Beginning with structural racism and working inwards to internalised racism, there are multiple studies that show the negative health impact of each level of racism on the black body. Structural racism operates across many domains, including but not limited to housing, education, healthcare, criminal justice, and the labour market. One domain in which structural racism operates is in residential segregation. As black and brown populations have been geographically isolated and marginalised, health outcomes and life opportunities are also adversely affected. Widely understood as one of the central determinants of racial disparities in the U.S., racial segregation can have a number of effects on health. Segregation can limit one's socioeconomic mobility by determining access to quality education and employment opportunities. By limiting educational opportunities due to poor funding of public schools in communities with high concentrations of poverty, segregation leads to higher high school drop-out rates, lower average test scores, less access to quality teachers or academic counselling, higher levels of teen pregnancy, and lower probability of enrolment in college (Williams and Collins 2001). Employment opportunities are limited by the fact that corporations may base their location decisions on the demographic composition of the area and negative stereotypes associated with that composition. Residential segregation can also create pathogenic environments for blacks. One study of the 171 largest cities in the U.S. revealed that "the worst urban context in which whites reside is considerably better than the average context of black communities" (Sampson and Wilson 1995). Neighbourhood quality and housing quality decline as political leaders may decide to disinvest in poor black communities. Regarding health behaviours, segregation may lead to decreased access to recreational facilities conducive to physical exercise, as well as to decreased access to other services supportive of good health, such as grocery stores. Finally, segregation is correlated with lower access to quality healthcare and reduced access to pharmacies with necessary medications in stock (Williams and Collins 2001).

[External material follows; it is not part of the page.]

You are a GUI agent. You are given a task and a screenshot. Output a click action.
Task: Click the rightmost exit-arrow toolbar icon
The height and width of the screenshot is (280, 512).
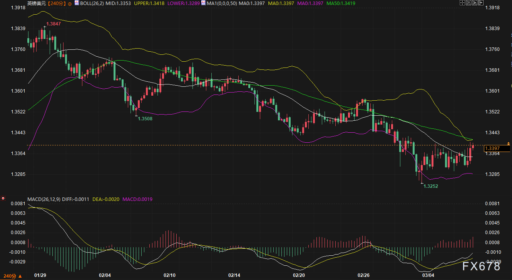480,3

We also see the violence of structural racism on the black body in the domain of criminal justice. At the time of writing, 795 people have been killed by the police in the U.S. in 2016, with blacks at a rate of 4.8 per million, second only to Native Americans at a rate of 5.49 per million (The Guardian: The Counted 2016). Stop-and-frisk policing policies are usually disproportionately enacted on black and brown populations and early surveys show that young men who were stopped more frequently by police and who reported higher levels of police intrusion (as calculated using measures of how often and where the men had been stopped and measures of police conduct during the encounter, including whether they were asked for identification, whether they were searched, whether the officer used harsh or racist language, and whether the officer threatened the men or used physical force) also reported higher levels of anxiety. Similarly, men with higher levels of lifetime stops and with higher reported levels of intrusion also reported higher levels of trauma (Geller, Fagan, Tyler and Link 2014). This violence carries into incarceration rates, with nearly one in three black men between the ages of 18 and 28 being in prison, jail, or on parole. Nearly one-half of the entire population of people in prisons (over two million people in total) is black. The U.S. is the only industrialised country in the West that still has a legal death penalty, one that is often reserved for people of colour and which Cone refers to as "legal lynching" (Cone 2011, 163).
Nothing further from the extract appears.